### Aim of the task
Among the entries below, take the line with "1512x812 pixels." and the line with "This screenshot has width=800, height=600.", and output them and every line between them exactly, with nothing else.
------ The data ------
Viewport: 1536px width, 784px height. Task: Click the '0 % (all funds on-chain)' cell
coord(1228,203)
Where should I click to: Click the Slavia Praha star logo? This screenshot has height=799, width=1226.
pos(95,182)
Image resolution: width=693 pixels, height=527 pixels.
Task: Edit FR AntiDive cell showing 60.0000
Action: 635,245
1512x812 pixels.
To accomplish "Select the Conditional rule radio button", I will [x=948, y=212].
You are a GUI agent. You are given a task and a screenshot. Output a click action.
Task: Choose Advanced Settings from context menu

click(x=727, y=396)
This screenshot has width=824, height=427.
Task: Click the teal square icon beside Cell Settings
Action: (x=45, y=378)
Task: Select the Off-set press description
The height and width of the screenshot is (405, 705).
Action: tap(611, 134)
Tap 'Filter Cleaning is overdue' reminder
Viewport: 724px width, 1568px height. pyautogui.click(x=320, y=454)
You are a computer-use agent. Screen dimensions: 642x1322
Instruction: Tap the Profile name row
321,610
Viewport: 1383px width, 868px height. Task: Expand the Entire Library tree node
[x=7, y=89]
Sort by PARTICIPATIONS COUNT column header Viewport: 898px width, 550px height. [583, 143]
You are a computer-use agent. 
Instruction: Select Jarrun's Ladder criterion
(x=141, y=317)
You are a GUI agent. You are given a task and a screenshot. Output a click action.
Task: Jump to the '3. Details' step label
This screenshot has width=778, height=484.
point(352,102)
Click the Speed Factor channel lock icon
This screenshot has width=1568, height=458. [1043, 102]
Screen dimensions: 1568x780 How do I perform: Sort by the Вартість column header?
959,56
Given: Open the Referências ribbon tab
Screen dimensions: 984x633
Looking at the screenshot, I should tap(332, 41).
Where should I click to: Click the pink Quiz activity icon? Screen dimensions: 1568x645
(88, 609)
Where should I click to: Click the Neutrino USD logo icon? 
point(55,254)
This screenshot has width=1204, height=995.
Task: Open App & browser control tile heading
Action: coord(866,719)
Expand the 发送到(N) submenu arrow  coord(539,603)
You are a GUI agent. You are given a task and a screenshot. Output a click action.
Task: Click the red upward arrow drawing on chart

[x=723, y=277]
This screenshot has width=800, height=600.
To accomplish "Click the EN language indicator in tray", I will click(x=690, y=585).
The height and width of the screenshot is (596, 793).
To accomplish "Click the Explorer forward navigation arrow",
------
### Result of this exercise
1512x812 pixels.
To accomplish "Select the Conditional rule radio button", I will [x=948, y=212].
You are a GUI agent. You are given a task and a screenshot. Output a click action.
Task: Choose Advanced Settings from context menu

click(x=727, y=396)
This screenshot has width=824, height=427.
Task: Click the teal square icon beside Cell Settings
Action: (x=45, y=378)
Task: Select the Off-set press description
The height and width of the screenshot is (405, 705).
Action: tap(611, 134)
Tap 'Filter Cleaning is overdue' reminder
Viewport: 724px width, 1568px height. pyautogui.click(x=320, y=454)
You are a computer-use agent. Screen dimensions: 642x1322
Instruction: Tap the Profile name row
321,610
Viewport: 1383px width, 868px height. Task: Expand the Entire Library tree node
[x=7, y=89]
Sort by PARTICIPATIONS COUNT column header Viewport: 898px width, 550px height. [583, 143]
You are a computer-use agent. 
Instruction: Select Jarrun's Ladder criterion
(x=141, y=317)
You are a GUI agent. You are given a task and a screenshot. Output a click action.
Task: Jump to the '3. Details' step label
This screenshot has width=778, height=484.
point(352,102)
Click the Speed Factor channel lock icon
This screenshot has width=1568, height=458. [1043, 102]
Screen dimensions: 1568x780 How do I perform: Sort by the Вартість column header?
959,56
Given: Open the Referências ribbon tab
Screen dimensions: 984x633
Looking at the screenshot, I should tap(332, 41).
Where should I click to: Click the pink Quiz activity icon? Screen dimensions: 1568x645
(88, 609)
Where should I click to: Click the Neutrino USD logo icon? 
point(55,254)
This screenshot has width=1204, height=995.
Task: Open App & browser control tile heading
Action: coord(866,719)
Expand the 发送到(N) submenu arrow  coord(539,603)
You are a GUI agent. You are given a task and a screenshot. Output a click action.
Task: Click the red upward arrow drawing on chart

[x=723, y=277]
This screenshot has width=800, height=600.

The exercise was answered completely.